I agree...Spain is my favorite to win it all.
I agree...Spain is my favorite to win it all.
I coached youth soccer for a long time...even got my B license and coached Club soccer for awhile. The problem isnt getting kids exposed to it at a younger age...it's getting them to stick with it at an older age. Unfortunately, the system and social influences work against this happening. In any given association, the amount of teams drops significantly as kids get older. For example, my daughters team had 5 local opponents when she started playing at age 5. By the time her team was 14, we had one local opponent and had to travel all over north Dallas just to play league games. With girls, they are eventually swayed into basketball, softball and volleyball. With boys, they are swayed into baseball, basketball and football.
Despite the parental influences that sway these kids to other sports, there is also the financial aspect. When it comes to recruiting young players, the major colleges do not recruit from the high school ranks. They recruit from club teams and club teams are not cheap. I was the goalkeeping director for a local club team in the A league for 3 years. In order for a player to get on to one of these teams, they have to first be selected by the coaches...then the parents have to pay in the neighborhood of $3000 to $8000 a year for their kids to be on this team. On top of that, the clubs travel to all kinds of places for tournaments. So now you add travel costs and daily practices and events and it just becomes a scenario that the average family cant afford in both time and money.

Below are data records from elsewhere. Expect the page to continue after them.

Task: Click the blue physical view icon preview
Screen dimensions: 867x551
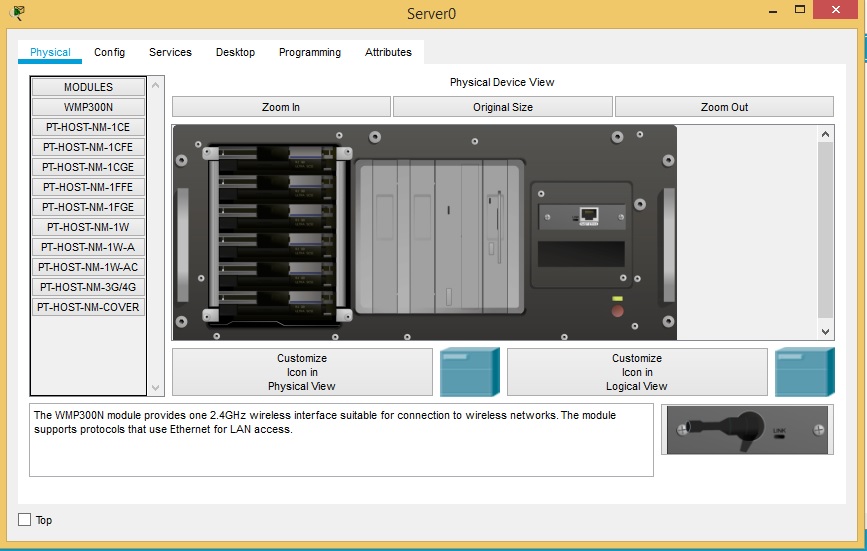Action: pyautogui.click(x=469, y=372)

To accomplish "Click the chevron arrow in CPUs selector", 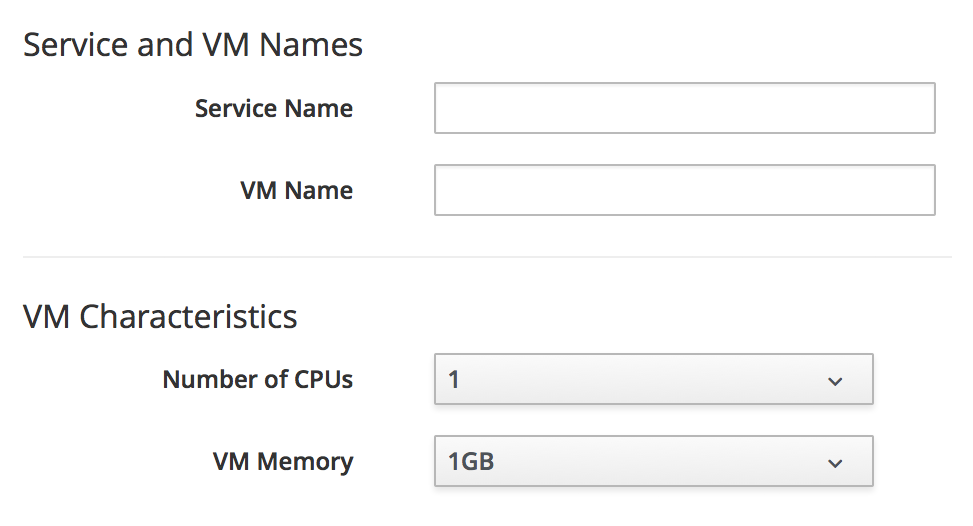I will tap(836, 381).
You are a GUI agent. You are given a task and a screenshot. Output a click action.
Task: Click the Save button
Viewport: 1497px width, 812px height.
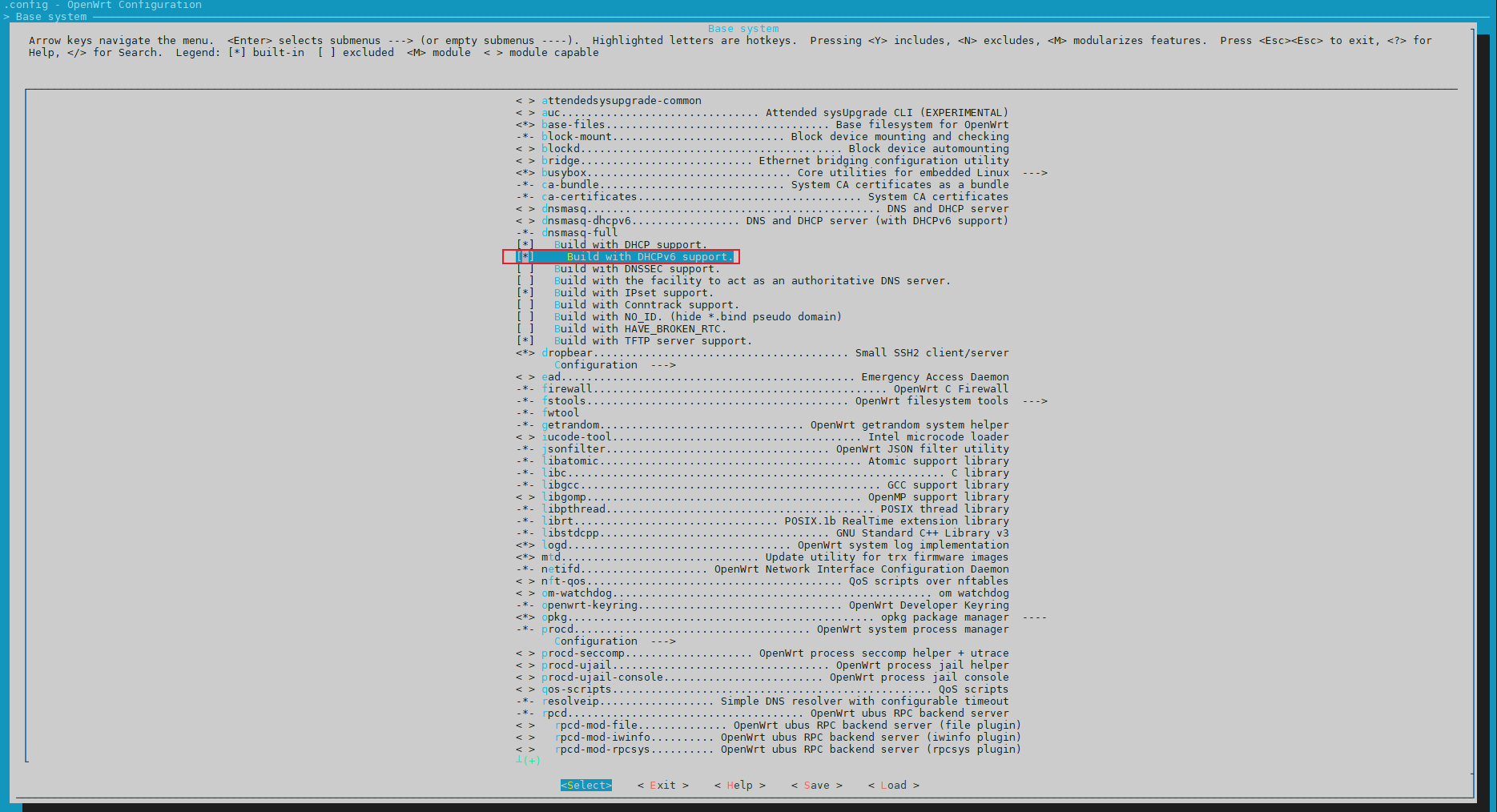point(816,785)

So basically...the system itself plays just as big of a problem in keeping kids interested in the sport as the parents do. Football, basketball, baseball, volleyball, softball, track, etc. All these sports have college scouts recruiting from the high school ranks. Soccer is the exception. If you dont excel on a class A club team, you can forget about going to college to play soccer.
If Rio is a vuvuzela-free zone, that works for me. I get caught up in the nationalism but I've never been rabid about soccer. Hard to accept a sport where the authority figures wear shorts. And their means of distributing punishment is so ghey - thrusting a card in the air! Stop that now or I'll thrust another card in the air! If I ever got carded, I would just sneer "cute knees, Wolfgang".

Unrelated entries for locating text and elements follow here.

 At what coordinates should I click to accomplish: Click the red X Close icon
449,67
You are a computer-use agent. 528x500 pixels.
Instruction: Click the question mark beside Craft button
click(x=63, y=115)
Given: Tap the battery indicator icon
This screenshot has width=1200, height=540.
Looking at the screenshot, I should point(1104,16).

I miss the old Mile High Stadium.
soccer is for men that fondle other men, but whatever homos, enjoy yourselves. thanks for the invite, but I'm out
Interesting.
In scotland there is no collegiate level sport (this is one area where you guys have got it soooo right). Basically you play for your local club, scouts from professional teams then come to watch you play, if you have enough talent a professional club will sign you (as young as 8). They will then develop the player (whilst they still also play for their local club). At the age of 16, they will either cut you - or sign you to a professional deal ( like the worse ever free agent NFL deal X one thousand - the best part of the deal is free boots), you can then be pretty much cut at any time.
Problem here is we dont have any professional clubs to do this with. Unless you count the MLS as a professional soccer organization, but I'm guessing no country in the rest of the world does. Our better youth clubs wont pay the players...the players have to pay them. And if a kid/family has a choice between playing other sports for a much more nominal fee, why wouldnt they?
I coached both recreationally and at the club level. I've seen a bunch of kids at the rec level that were just as good, if not better than the kids on premier club teams. Unfortunately, most of their families either couldnt afford the fees or couldnt afford the amount of time the player would have to dedicate to the club. Having been through the system, I can assure the rest of the world one thing. The players you will see wearing stars and stripes in the WC next month are NOT the best soccer players we have. They are just the ones that had the money to play the game.
"We saw it…. the hussars let loose their horses. God, what power! They ran through the smoke and the sound was like that of a thousand blacksmiths beating with a thousand hammers
They rush on to the Swedes! They crash into the Swedish riters…. Overwhelm them! They crash into the second regiment - Overwhelmed! Resistance collapses, dissolves, they move forward as easily as if they were parading on a grand boulevard
The back line has had a rocky start here.
I am watching Germany Vs Cameroon - your game is not being televised over here. Who you playing?
That's just Altidore being Altidore. I don't think that's ever going to change. Good thing we have good goalkeeping because I agree with youabout the back 4. I ddon't have a whole lot of confidence in them.
Weird stuff can happen in the World Cup. Ball bounces the right way, keeper gets off his line. Who knows? The US might surprise us.
Goldman Sachs had the U.S. at 250:1 to win it all. Our coach said it's not realistically possible for us to win it. And our group draw effing blows (because the competition is so good). That's an uphill battle.